TASK TO COMPLETE> Convert the lines below, starting at the line that contains "Viewport: 413px width, 482px" and ending at the line that contains "Click the Campaigns", into a JSON list with one string per line, leaving out blank lines.

SUPPLIED RECORDS>
--- begin ---
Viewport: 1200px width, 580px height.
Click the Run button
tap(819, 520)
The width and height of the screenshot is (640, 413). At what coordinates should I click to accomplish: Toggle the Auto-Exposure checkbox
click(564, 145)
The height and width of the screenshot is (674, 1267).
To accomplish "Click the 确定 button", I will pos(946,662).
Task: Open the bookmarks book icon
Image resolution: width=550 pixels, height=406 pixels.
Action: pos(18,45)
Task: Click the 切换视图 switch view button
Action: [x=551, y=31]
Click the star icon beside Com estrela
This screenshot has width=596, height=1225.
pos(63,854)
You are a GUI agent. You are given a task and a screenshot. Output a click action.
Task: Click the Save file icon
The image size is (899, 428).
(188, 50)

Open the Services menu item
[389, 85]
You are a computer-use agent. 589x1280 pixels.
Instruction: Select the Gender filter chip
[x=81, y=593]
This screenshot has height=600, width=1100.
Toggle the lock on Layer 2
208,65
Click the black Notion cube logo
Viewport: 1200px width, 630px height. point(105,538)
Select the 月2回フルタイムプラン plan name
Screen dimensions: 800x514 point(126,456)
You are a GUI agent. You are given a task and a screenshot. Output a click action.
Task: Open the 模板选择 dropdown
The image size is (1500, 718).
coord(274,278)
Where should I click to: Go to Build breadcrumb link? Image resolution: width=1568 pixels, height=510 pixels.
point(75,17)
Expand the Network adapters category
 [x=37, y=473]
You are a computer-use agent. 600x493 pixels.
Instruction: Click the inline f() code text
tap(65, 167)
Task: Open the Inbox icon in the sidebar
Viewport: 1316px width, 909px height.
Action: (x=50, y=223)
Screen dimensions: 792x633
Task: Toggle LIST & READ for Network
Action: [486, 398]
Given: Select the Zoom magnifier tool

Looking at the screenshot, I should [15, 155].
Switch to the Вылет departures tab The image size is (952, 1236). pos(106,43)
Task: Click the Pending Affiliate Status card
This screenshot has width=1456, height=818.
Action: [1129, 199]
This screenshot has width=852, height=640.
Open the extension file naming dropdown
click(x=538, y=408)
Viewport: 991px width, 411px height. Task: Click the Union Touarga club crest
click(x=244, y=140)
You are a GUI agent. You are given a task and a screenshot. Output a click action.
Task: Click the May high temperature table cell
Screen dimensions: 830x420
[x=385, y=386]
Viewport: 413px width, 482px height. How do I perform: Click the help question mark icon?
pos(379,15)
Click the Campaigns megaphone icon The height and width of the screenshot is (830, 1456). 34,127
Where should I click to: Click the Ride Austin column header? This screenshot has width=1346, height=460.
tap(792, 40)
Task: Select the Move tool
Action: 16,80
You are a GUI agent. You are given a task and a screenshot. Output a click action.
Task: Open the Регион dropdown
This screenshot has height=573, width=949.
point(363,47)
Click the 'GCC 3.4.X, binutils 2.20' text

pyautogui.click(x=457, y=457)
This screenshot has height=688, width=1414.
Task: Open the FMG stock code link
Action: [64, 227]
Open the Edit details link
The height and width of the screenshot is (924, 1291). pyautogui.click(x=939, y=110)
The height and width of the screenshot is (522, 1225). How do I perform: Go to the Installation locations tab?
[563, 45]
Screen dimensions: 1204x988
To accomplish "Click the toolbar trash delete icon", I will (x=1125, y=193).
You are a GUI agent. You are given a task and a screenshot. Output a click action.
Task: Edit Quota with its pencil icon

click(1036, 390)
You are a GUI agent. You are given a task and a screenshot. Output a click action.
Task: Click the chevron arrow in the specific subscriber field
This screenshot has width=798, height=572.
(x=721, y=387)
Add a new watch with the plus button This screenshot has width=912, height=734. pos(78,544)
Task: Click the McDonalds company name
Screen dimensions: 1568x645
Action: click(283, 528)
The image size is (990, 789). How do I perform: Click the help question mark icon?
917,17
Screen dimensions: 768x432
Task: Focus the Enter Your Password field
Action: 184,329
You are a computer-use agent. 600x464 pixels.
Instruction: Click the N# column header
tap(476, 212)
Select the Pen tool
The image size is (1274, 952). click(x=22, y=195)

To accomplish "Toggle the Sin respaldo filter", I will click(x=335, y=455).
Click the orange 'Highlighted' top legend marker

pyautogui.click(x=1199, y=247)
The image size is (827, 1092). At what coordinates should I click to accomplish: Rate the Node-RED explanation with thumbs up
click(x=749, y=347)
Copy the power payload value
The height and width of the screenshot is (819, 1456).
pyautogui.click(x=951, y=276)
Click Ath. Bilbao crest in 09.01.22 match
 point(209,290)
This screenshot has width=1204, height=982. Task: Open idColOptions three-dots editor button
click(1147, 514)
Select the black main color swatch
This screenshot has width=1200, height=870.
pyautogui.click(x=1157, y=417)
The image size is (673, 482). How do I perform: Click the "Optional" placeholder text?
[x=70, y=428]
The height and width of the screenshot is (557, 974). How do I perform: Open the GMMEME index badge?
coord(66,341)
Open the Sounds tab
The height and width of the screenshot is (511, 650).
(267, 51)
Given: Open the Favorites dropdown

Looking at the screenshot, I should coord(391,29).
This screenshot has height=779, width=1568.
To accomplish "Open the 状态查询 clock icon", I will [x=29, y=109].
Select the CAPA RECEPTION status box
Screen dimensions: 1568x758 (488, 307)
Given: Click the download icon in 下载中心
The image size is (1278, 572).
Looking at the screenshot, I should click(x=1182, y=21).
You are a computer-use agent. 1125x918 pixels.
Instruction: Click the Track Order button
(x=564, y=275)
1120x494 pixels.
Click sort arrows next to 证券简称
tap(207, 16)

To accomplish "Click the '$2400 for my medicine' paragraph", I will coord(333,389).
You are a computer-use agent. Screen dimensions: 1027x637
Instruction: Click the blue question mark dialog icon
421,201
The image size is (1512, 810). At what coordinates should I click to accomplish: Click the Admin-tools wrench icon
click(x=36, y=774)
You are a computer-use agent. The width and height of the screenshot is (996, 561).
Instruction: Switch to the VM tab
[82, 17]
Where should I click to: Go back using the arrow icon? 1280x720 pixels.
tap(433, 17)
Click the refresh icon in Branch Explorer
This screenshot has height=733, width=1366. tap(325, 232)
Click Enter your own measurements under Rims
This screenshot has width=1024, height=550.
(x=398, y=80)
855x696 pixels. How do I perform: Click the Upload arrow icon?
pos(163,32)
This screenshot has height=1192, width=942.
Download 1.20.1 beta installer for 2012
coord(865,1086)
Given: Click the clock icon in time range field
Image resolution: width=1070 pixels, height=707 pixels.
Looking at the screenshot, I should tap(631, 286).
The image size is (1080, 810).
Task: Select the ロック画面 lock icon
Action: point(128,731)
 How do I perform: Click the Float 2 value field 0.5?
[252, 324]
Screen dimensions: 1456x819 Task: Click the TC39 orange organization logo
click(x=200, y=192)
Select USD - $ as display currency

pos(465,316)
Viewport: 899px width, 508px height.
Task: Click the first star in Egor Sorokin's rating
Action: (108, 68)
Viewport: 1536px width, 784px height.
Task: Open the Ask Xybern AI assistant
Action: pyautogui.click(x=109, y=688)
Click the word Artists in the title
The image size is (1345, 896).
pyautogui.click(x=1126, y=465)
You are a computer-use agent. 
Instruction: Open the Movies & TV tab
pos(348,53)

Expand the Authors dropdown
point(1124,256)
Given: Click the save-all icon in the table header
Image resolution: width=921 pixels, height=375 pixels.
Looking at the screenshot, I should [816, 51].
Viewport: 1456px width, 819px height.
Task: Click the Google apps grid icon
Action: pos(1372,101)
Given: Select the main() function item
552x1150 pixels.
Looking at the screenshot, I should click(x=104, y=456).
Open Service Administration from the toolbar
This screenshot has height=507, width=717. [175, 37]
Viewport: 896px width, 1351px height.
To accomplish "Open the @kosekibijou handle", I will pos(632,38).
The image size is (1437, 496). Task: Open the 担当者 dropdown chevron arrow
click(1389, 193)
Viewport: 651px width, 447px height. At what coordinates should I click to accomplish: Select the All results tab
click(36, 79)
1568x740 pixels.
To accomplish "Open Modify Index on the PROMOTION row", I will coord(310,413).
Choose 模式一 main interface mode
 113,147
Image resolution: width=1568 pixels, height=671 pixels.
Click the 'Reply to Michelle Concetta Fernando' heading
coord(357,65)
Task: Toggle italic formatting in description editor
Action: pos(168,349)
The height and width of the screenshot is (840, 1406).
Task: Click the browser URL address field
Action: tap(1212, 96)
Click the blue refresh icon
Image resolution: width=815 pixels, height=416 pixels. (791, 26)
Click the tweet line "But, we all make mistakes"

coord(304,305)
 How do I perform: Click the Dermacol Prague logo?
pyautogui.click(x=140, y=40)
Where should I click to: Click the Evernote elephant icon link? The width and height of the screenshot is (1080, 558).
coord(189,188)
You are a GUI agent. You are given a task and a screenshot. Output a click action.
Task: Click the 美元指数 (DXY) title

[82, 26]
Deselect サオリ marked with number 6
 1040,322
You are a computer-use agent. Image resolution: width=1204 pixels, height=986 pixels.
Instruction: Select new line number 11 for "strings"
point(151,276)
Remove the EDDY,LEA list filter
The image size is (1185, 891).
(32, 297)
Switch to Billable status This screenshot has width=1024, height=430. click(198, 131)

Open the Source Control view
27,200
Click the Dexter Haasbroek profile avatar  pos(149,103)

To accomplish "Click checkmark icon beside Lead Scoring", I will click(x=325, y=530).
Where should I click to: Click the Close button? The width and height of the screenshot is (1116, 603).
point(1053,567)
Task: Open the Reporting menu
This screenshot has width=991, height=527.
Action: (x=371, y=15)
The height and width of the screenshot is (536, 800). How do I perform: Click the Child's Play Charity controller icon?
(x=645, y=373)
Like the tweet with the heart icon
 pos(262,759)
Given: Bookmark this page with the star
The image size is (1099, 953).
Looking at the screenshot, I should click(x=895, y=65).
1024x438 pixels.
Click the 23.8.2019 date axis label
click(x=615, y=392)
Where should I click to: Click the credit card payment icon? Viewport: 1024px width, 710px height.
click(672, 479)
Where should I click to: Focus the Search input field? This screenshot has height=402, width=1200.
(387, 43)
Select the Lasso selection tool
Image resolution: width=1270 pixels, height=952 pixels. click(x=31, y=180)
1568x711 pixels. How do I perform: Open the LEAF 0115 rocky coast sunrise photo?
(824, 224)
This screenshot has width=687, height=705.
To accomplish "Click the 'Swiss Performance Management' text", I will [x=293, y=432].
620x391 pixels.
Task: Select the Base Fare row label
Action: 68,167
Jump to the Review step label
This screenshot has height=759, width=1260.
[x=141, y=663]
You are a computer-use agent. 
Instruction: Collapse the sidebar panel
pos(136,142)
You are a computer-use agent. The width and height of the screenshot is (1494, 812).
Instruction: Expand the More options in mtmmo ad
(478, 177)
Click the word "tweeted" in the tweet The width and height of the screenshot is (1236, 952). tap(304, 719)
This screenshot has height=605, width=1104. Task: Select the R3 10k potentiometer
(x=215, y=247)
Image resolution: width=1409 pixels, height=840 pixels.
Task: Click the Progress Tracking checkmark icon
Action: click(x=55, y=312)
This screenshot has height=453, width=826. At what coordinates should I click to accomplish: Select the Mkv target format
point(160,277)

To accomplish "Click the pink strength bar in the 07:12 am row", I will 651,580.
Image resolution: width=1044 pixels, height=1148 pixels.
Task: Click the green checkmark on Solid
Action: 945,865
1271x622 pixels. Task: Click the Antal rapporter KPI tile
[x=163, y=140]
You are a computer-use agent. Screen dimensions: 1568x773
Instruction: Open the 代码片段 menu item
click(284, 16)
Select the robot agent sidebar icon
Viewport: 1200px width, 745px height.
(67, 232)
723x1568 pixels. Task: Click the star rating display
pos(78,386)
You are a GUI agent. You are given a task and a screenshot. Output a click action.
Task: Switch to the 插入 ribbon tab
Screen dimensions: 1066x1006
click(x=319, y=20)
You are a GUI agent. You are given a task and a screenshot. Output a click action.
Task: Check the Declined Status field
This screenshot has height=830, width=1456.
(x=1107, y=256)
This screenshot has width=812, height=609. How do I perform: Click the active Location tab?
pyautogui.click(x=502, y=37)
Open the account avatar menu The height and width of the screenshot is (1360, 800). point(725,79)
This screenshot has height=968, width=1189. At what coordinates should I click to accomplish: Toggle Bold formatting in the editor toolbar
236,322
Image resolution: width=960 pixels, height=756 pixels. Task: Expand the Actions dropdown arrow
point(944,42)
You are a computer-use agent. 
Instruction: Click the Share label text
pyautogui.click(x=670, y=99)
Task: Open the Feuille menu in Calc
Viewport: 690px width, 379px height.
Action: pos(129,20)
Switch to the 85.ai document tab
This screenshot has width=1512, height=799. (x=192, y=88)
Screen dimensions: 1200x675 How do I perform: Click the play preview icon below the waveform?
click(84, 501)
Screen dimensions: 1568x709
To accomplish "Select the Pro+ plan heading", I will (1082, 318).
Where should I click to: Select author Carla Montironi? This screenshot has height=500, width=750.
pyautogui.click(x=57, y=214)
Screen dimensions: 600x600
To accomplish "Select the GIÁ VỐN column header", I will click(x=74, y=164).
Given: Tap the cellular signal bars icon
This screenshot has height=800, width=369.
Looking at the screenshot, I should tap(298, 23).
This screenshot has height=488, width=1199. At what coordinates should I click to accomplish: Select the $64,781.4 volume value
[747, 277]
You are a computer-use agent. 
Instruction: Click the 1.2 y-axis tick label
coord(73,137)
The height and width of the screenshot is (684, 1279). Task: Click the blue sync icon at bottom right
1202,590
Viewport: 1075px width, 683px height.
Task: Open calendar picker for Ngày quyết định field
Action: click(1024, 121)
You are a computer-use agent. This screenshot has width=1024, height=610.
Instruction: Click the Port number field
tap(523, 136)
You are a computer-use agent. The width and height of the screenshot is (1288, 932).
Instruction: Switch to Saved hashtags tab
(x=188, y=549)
--- end ---
THE OUTPUT>
[
  "Viewport: 413px width, 482px height. How do I perform: Click the help question mark icon?",
  "pos(379,15)",
  "Click the Campaigns megaphone icon The height and width of the screenshot is (830, 1456). 34,127"
]